READING PASSAGE:
According to the U.S. Department of Housing and Urban Development’s Point in Time Count released in December, the size of the homeless population in America increased by several thousand over the previous year to nearly 554,000 nationwide, with the biggest growth in West Coast cities. A strong economy in the West has led to increases in rents, leading to unaffordable cost of housing for some low-skilled workers. At least 10 West Coast city and county governments have declared states of emergency to seek solutions to the growing problem.
Two-thirds of the nation’s homeless are individuals and a third are families; nearly a quarter of the homeless are children, including some unaccompanied by an adult. Physical and mental illness and substance abuse plague the homeless population, which also has a far higher mortality rate than the general population. The homeless are also at higher risk of being victims of violence.

PROVIDED MATERIAL:
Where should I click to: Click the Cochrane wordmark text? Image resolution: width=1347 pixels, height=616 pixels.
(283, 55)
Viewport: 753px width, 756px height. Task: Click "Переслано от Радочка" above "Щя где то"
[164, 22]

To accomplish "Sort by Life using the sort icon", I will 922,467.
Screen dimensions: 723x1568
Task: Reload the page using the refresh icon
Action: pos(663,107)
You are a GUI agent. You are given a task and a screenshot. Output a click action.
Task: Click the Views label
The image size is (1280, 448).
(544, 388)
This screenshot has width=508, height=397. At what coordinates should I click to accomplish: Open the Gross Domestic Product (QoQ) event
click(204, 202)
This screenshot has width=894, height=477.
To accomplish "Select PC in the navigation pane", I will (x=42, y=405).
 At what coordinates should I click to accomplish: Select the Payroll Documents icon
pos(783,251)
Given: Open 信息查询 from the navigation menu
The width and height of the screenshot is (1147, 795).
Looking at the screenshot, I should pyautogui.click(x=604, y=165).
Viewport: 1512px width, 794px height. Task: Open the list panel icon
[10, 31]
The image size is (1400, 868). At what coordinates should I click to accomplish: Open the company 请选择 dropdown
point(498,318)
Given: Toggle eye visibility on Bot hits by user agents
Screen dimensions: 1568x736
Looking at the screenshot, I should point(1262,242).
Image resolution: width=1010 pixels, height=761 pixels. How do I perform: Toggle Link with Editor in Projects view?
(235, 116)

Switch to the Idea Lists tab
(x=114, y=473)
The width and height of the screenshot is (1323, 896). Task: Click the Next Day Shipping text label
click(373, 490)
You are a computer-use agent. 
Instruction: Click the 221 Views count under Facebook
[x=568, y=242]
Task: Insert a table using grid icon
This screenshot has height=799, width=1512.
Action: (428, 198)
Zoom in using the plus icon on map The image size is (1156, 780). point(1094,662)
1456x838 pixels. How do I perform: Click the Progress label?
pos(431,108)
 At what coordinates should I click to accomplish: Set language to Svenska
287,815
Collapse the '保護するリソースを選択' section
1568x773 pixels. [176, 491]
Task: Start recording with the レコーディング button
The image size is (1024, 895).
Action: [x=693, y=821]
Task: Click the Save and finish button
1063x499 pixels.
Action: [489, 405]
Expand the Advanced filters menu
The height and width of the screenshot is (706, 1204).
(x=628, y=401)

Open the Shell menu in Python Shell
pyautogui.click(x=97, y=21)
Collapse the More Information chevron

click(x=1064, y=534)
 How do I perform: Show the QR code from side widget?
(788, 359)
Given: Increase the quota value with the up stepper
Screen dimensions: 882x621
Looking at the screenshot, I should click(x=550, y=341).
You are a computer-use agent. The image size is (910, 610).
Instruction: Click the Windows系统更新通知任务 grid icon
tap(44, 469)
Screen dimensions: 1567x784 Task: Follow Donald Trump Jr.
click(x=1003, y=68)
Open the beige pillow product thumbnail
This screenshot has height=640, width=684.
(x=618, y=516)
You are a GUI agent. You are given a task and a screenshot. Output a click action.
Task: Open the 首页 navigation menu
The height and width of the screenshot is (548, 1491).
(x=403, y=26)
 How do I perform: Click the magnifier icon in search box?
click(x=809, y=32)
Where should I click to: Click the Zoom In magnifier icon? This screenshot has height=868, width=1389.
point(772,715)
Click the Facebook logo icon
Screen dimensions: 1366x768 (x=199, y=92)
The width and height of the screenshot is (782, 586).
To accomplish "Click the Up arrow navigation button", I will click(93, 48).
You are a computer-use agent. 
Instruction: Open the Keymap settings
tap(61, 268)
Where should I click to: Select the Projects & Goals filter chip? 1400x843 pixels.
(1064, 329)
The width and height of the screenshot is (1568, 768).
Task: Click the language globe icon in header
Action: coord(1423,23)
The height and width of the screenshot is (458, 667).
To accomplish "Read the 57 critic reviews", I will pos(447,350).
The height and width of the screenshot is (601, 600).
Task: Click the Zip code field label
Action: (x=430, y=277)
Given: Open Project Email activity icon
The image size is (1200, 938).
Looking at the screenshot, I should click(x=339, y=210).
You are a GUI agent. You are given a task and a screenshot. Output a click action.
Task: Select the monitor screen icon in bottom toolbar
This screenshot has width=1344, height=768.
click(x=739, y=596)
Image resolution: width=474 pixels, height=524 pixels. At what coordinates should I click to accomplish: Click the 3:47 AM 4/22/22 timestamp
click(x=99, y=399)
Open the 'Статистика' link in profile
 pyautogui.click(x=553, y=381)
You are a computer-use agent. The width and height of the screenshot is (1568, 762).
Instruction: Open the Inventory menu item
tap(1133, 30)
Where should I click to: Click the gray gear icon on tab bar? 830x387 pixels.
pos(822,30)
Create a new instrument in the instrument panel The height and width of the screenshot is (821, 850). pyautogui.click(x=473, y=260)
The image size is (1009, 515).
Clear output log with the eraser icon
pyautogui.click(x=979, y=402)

SET TASKS:
(A) In the homelessness passage, how many West Coast city and county governments have declared states of emergency, at minimum?
(B) Retype everything in the homelessness passage from "According to the" down to "the growing problem.".

PROBLEM SOLUTIONS:
(A) At least 10.

(B)
According to the U.S. Department of Housing and Urban Development’s Point in Time Count released in December, the size of the homeless population in America increased by several thousand over the previous year to nearly 554,000 nationwide, with the biggest growth in West Coast cities. A strong economy in the West has led to increases in rents, leading to unaffordable cost of housing for some low-skilled workers. At least 10 West Coast city and county governments have declared states of emergency to seek solutions to the growing problem.